Unlike other environmental issues of earlier decades, the idea that the protective ozone layer was rapidly depleting caused something close to a global mass panic. The public’s attention was quickly captured in a way never before seen when it came to environmental issues. It didn’t take long for the international community to spring into action to address the serious threat of ozone depletion. The first international agreement on the subject was the 1985 Vienna Convention for the Protection of the Ozone Layer. The Vienna Convention laid out a framework and foundation for countries to exchange information, establish guiding principles, and take a responsible and proactive approach to the problem of ozone depletion. It is still in effect. The Vienna Convention also allowed the United Nations Environment Program to lay the groundwork for what would become the Montreal Protocol.

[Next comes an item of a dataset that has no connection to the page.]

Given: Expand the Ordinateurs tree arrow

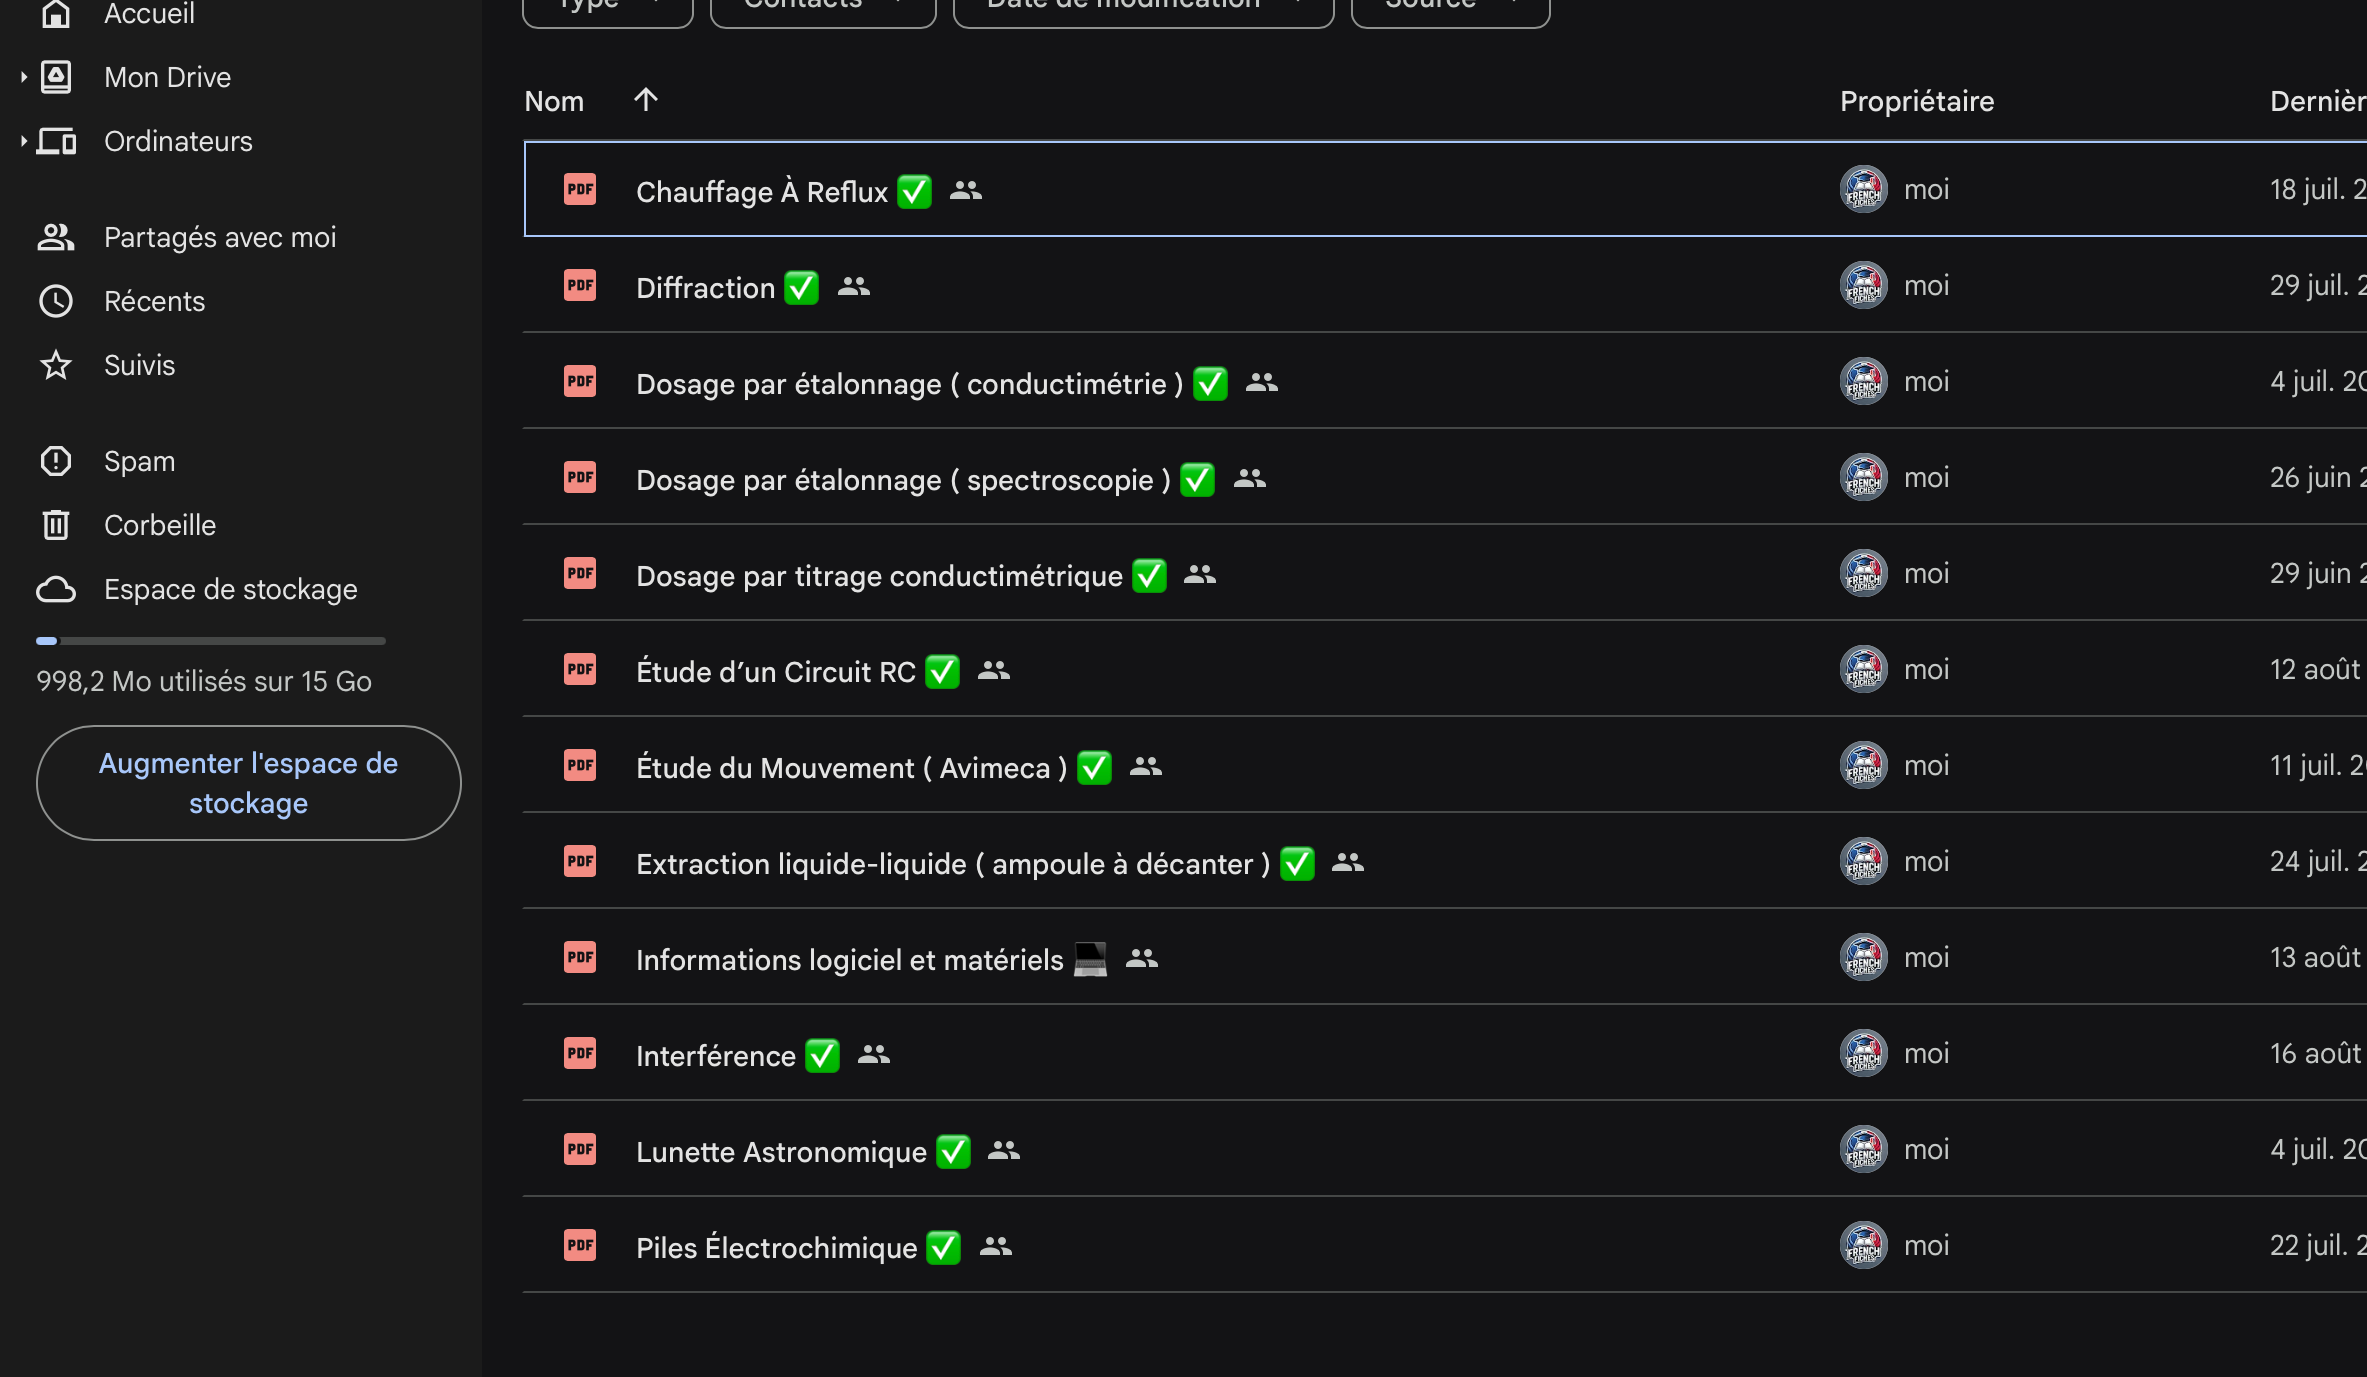Looking at the screenshot, I should coord(23,141).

The Montreal Protocol is an active treaty that regulates the production and consumption of the nearly 100 man-made chemicals referred to as ozone depleting substances (ODS), such as those used in aerosol spray cans or as refrigerants. This protocol was designed to phase out the use of ODS, with different timetables for countries at different stages of their development. All signatories play their own role in limiting production, reporting data, and meeting their measurable commitments. Since the Montreal Protocol was first agreed to on 15 September 1987, it has been expanded to also control other ozone depleting substances. Initially, 24 countries and the European Economic Community signed the agreement. By fall of 2009 it had been signed by every recognized nation on Earth, amounting to 197 signatories in total.


Despite the success of the Montreal Protocol, the hole in the ozone layer continued to grow throughout the 1990s and the first decade of the 21st century. This was largely anticipated, however, and it was understood that the effects of the protocol would not be felt immediately. Regardless, the seriousness of the environmental threat allowed nations to look past the lack of instantaneous results and plan for the long-term recovery of the ozone layer. The first signs of recovery were recorded in 2018. It is generally expected that full recovery will be obtained by the middle decades of the 21st century.